MATERIAL AND METHODS

Studies involving adult primary bladder RMS were acquired from MEDLINE (OVID), Scopus, and Cochrane Central Register of Controlled Trials from 1947 to 2018. Cases with no metastatic disease at diagnosis and at least 6 months follow-up were included. Multivariable Cox-regression hazard analysis was utilized to determine associations of age, sex, histology, and TNM stage with recurrence. Kaplan-Meier analysis and log-rank testing was used to calculate overall survival (OS) for patients who underwent surgical treatment only, and to evaluate differences in survival between radical cystectomy and partial cystectomy.

RESULTS

20 articles were selected for the review, and 22 cases were obtained. The mean age of the patients was 55.7 ± 18.4 (range = 28-83). With a mean follow-up time of 21.4 ± 18.6 months, 36.4% of the patients experienced disease recurrence.
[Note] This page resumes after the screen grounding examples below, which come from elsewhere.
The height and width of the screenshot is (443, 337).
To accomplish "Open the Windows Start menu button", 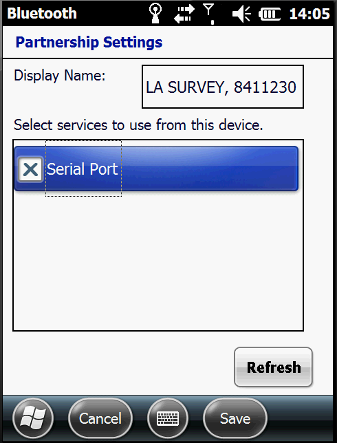I will click(x=33, y=418).
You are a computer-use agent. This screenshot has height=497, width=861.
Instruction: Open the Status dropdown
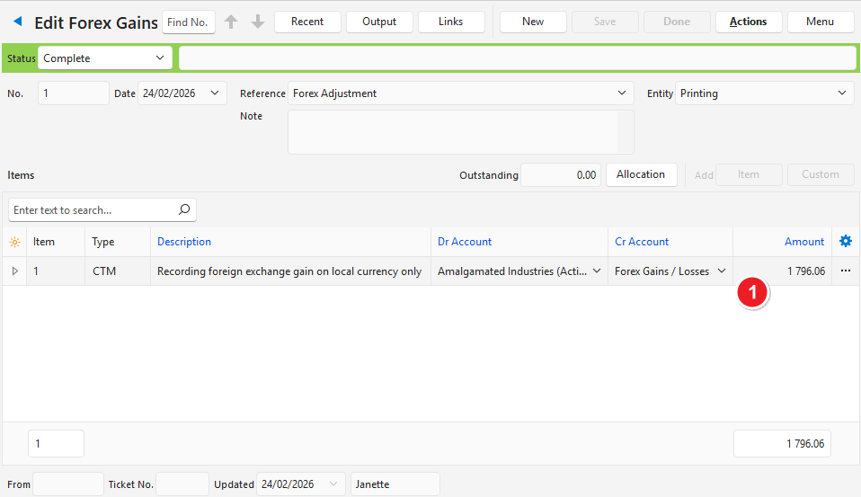(160, 58)
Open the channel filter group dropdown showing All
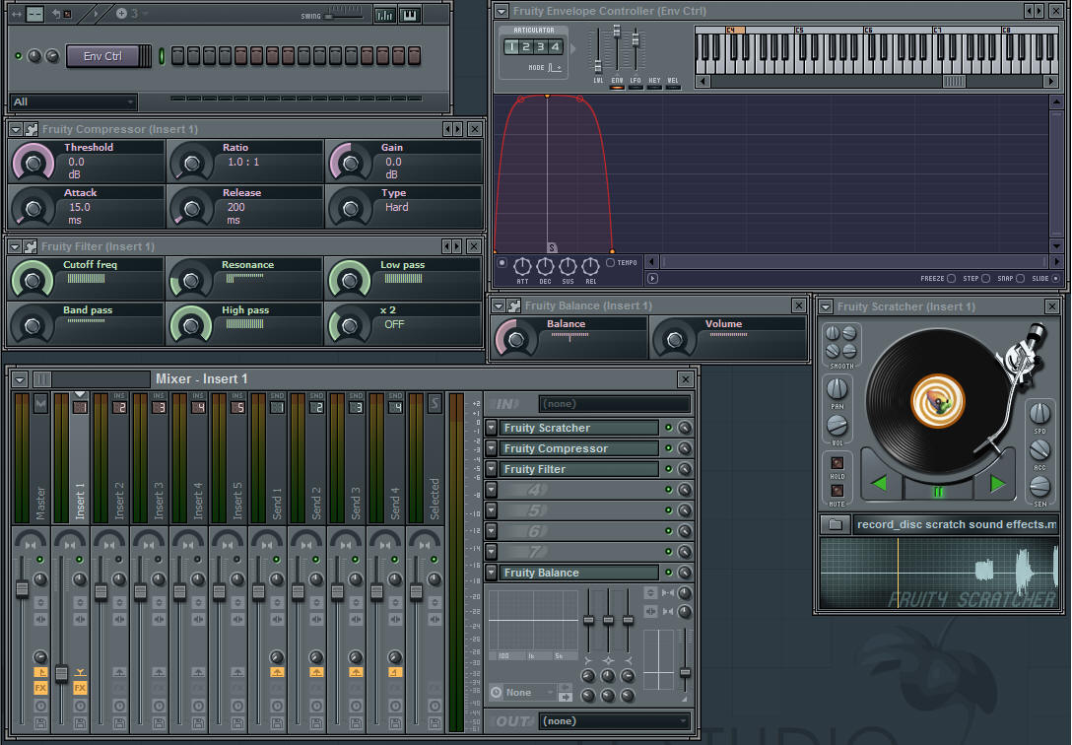The height and width of the screenshot is (745, 1072). click(74, 102)
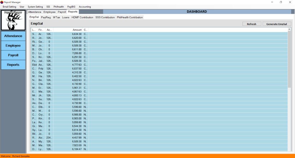Image resolution: width=295 pixels, height=158 pixels.
Task: Click the Payroll Manager title bar icon
Action: [2, 2]
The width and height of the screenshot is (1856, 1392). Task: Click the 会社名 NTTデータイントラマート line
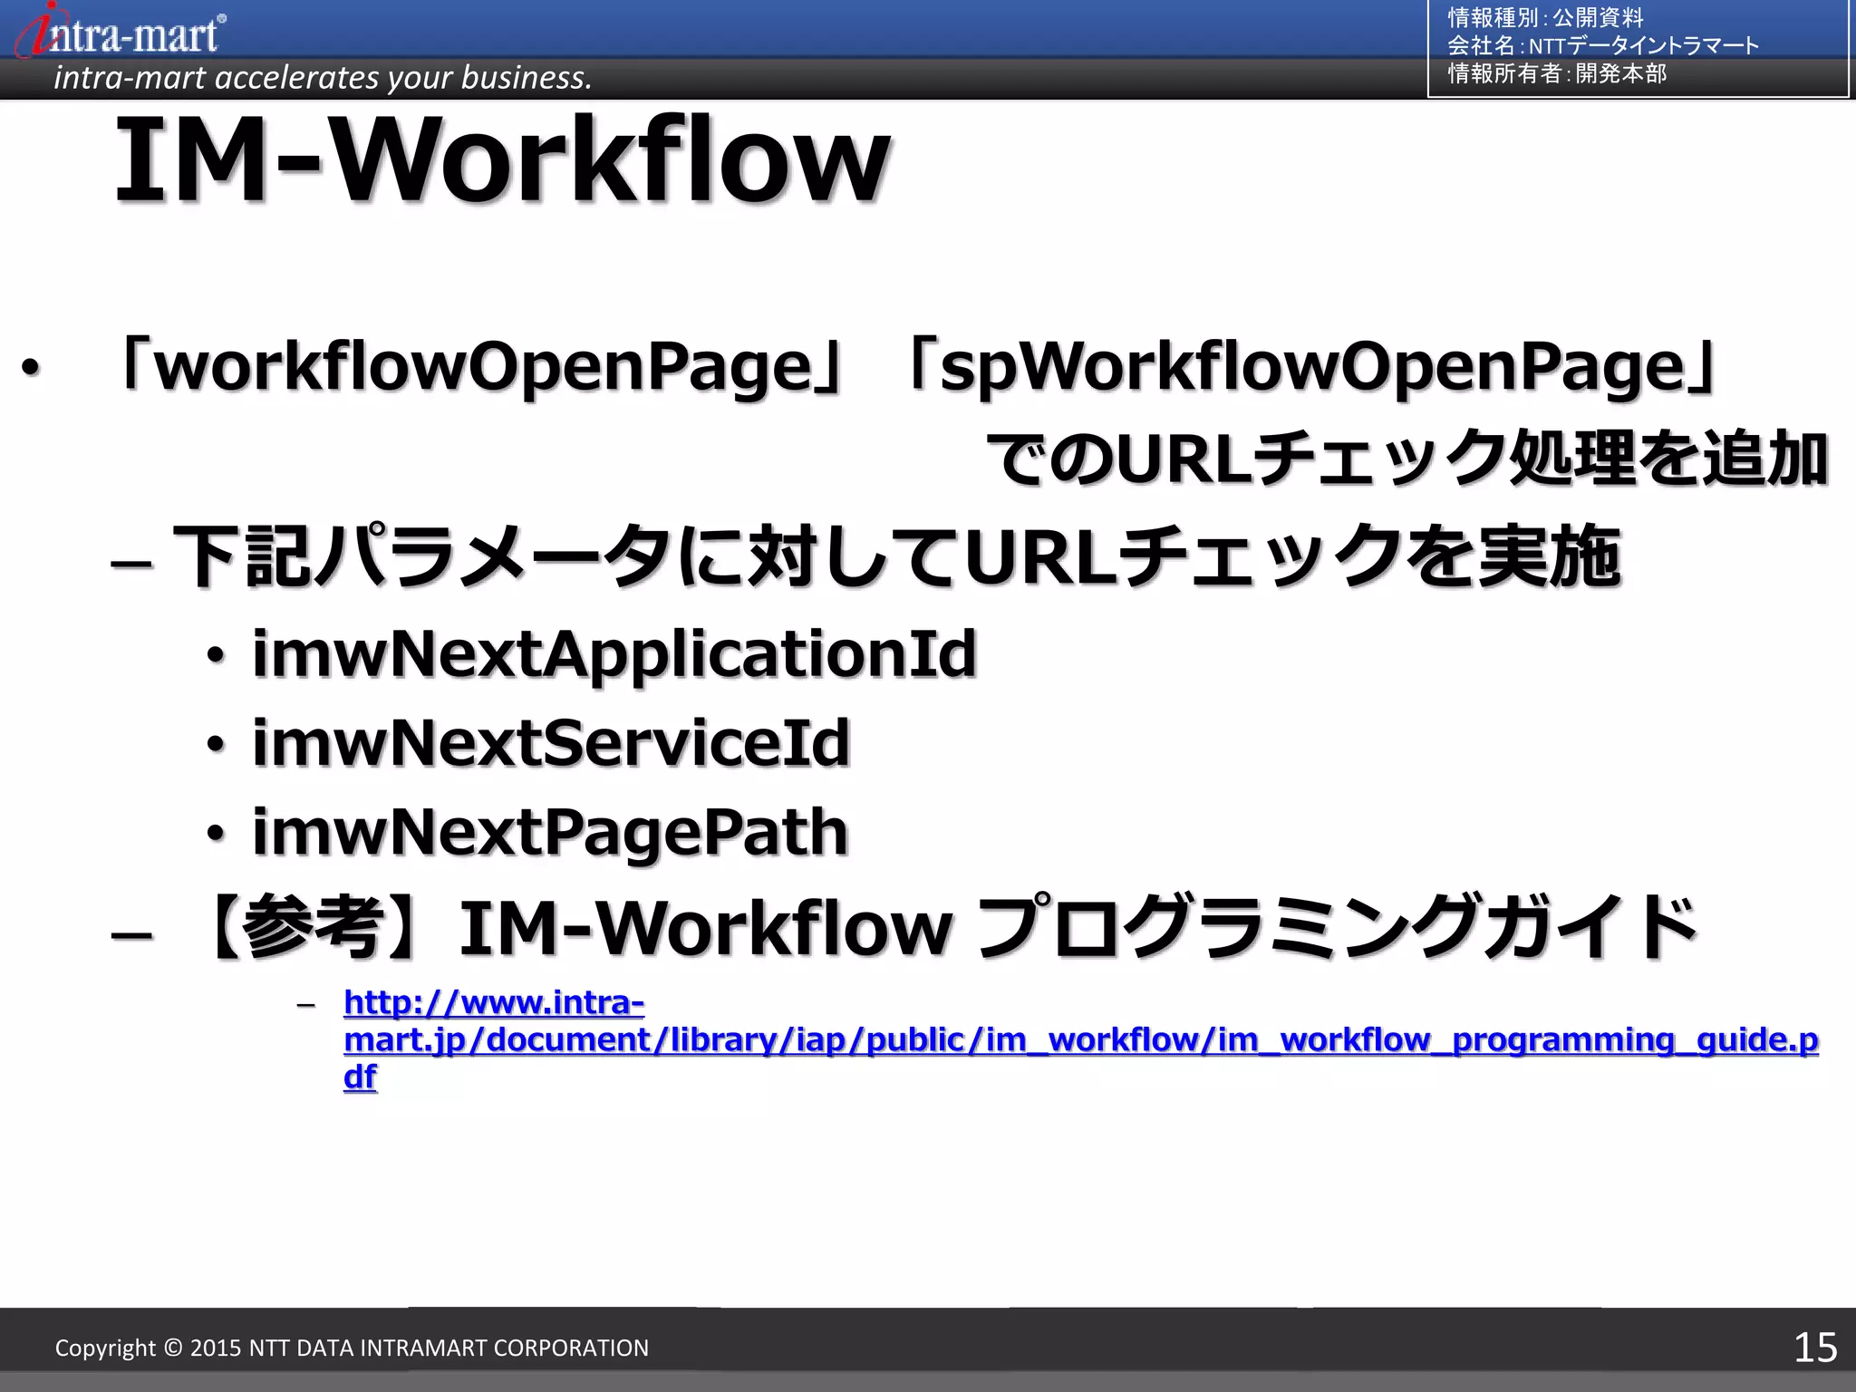click(1602, 45)
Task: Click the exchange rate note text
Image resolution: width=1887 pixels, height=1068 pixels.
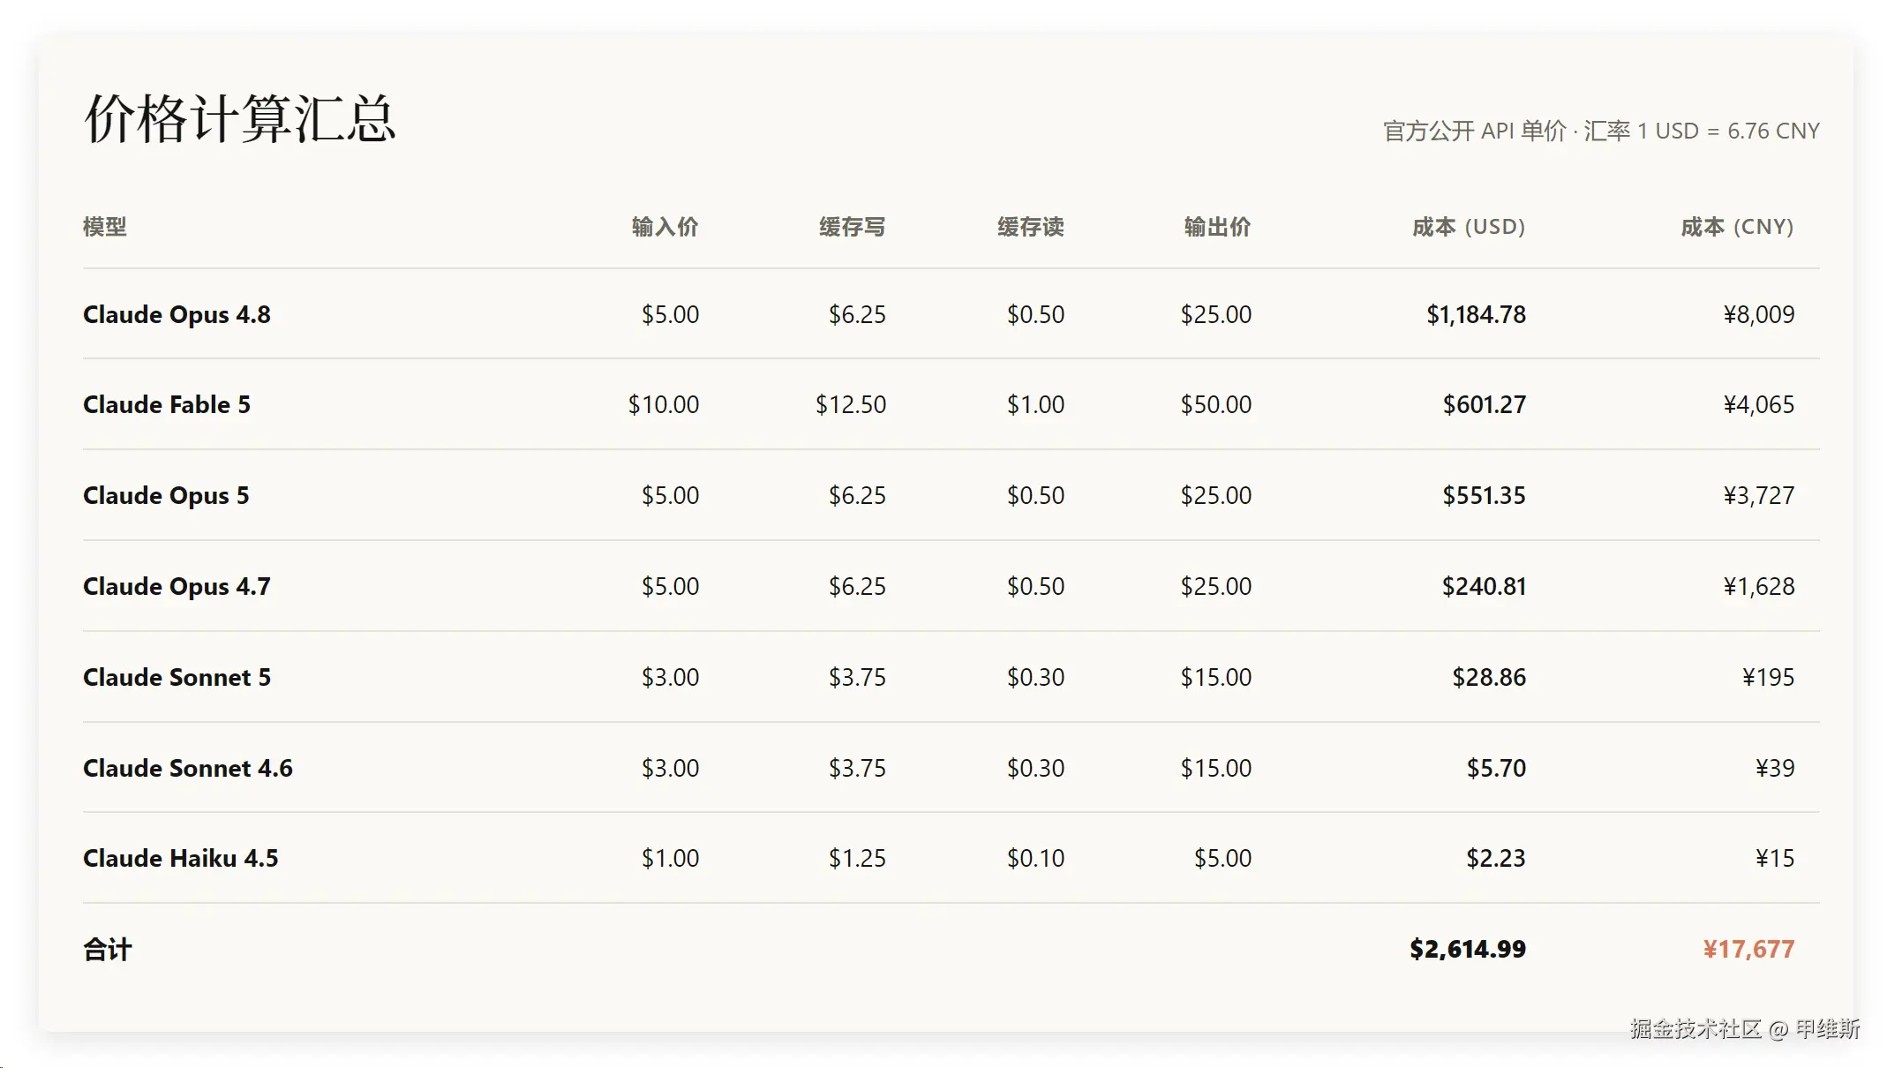Action: 1601,131
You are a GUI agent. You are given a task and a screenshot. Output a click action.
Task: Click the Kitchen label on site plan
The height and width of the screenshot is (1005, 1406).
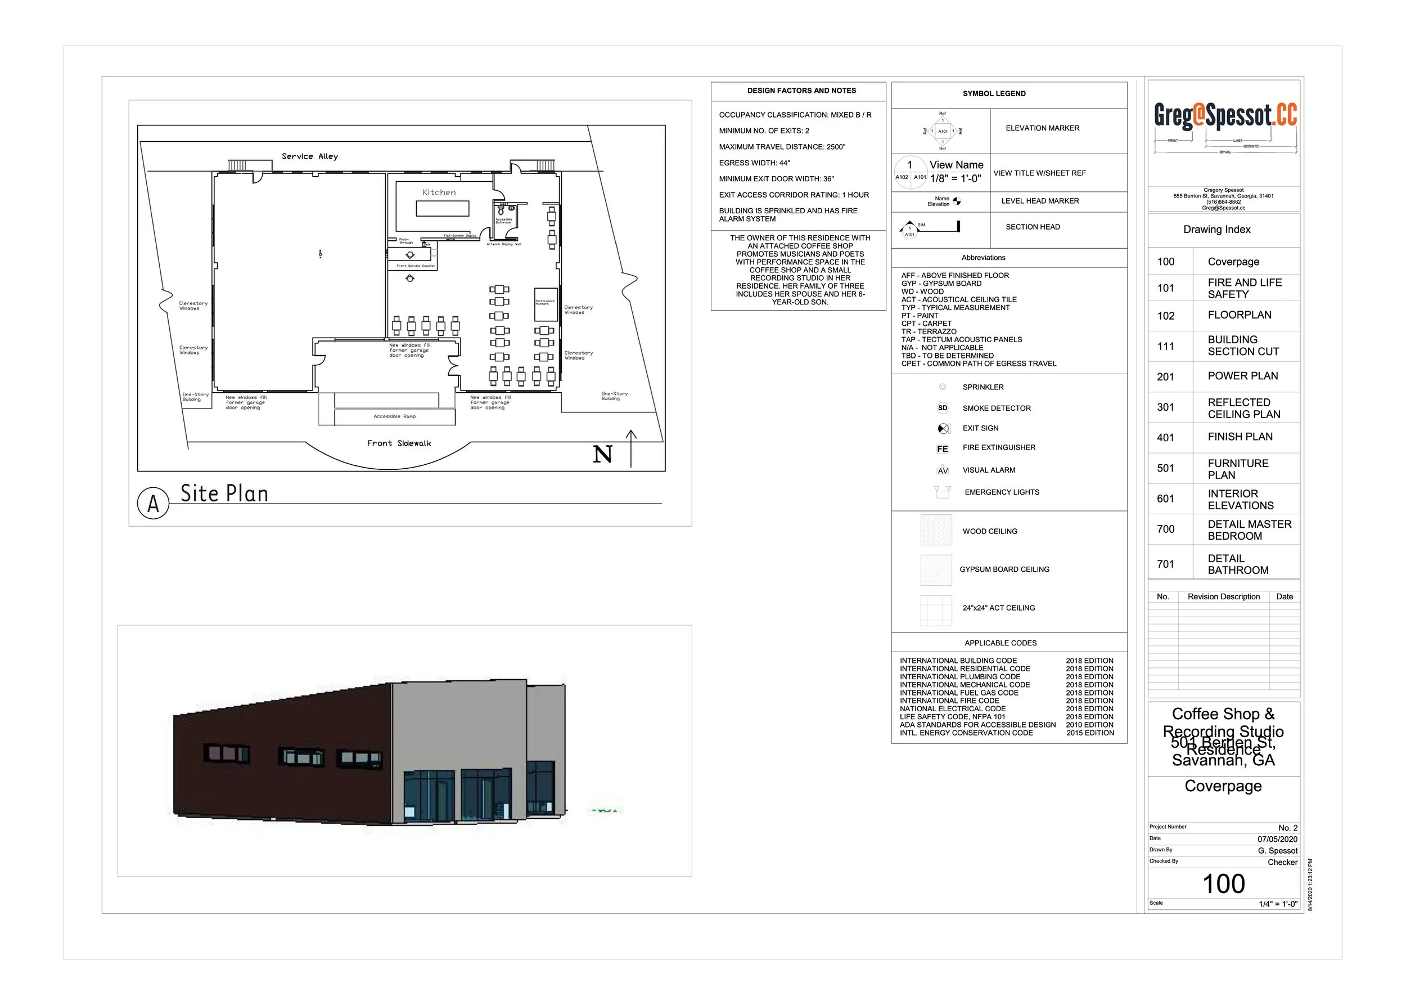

Recurrence was not associated with age, sex, histology, or stage (p = 0.366, p = 0.754, p = 0.889, and p = 0.590, respectively). Most patients underwent surgery only as their initial therapy (n = 12), while the remaining had chemotherapy, radiation, or some combination of these therapies (including surgery). The median OS of patients who underwent surgery only was 21.0 months (95% CI: 0.0-44.6 months). Among these patients, no difference in OS between radical cystectomy and partial cystectomy was found (p = 0.841).

CONCLUSION

Adult bladder RMS is a rare, lethal tumor with a high proclivity for recurrence. No association between age, sex, histology, or stage and recurrence was found. Radical cystectomy is not superior to partial cystectomy in terms of survival, suggesting a role for bladder preservation in select patients. Our study is the first to provide a comprehensive summary of the various treatments employed with clinical outcomes for adult primary bladder RMS.

摘要

介绍

尽管儿科膀胱癌横纹肌肉瘤(RMS)的生存率最近因基于风险的多模式治疗方案而有所提高,但成人膀胱癌 RMS 的生存率仍然较差。生存率较差的原因可能是成人膀胱癌 RMS 较为罕见、研究不足,因此缺乏高级别的证据来指导治疗的标准化。此外,成人膀胱癌 RMS 的复发率较高。本系统回顾的目的是确定成人原发性膀胱 RMS 患者的临床病理因素与复发之间的关联,并提供成人膀胱癌 RMS 各种治疗方法的最新调查结果。

材料和方法

从 1947 年至 2018 年,从 MEDLINE(OVID)、Scopus 和 Cochrane 对照试验中心获取了涉及成人原发性膀胱 RMS 的研究。纳入了诊断时和至少 6 个月随访时无转移疾病的病例。采用多变量 Cox 回归风险分析确定年龄、性别、组织学和 TNM 分期与复发之间的关联。Kaplan-Meier 分析和对数秩检验用于计算仅接受手术治疗的患者的总生存率(OS),并评估根治性膀胱切除术与部分膀胱切除术之间的生存差异。

结果

共选择了 20 篇文章进行综述,获得了 22 例病例。患者的平均年龄为 55.7±18.4 岁(范围 28-83 岁)。平均随访时间为 21.4±18.6 个月,36.4%的患者出现疾病复发。复发与年龄、性别、组织学或分期无关(p=0.366,p=0.754,p=0.889,p=0.590)。大多数患者仅接受手术作为初始治疗(n=12),而其余患者接受了化疗、放疗或这些治疗的联合治疗(包括手术)。仅接受手术治疗的患者的中位 OS 为 21.0 个月(95%CI:0.0-44.6 个月)。在这些患者中,根治性膀胱切除术与部分膀胱切除术之间的 OS 无差异(p=0.841)。

结论

成人膀胱癌 RMS 是一种罕见的致命肿瘤,易复发。年龄、性别、组织学或分期与复发无关。根治性膀胱切除术在生存方面并不优于部分膀胱切除术,这表明在某些患者中保留膀胱可能具有作用。我们的研究首次提供了成人原发性膀胱 RMS 各种治疗方法及其临床结局的综合总结。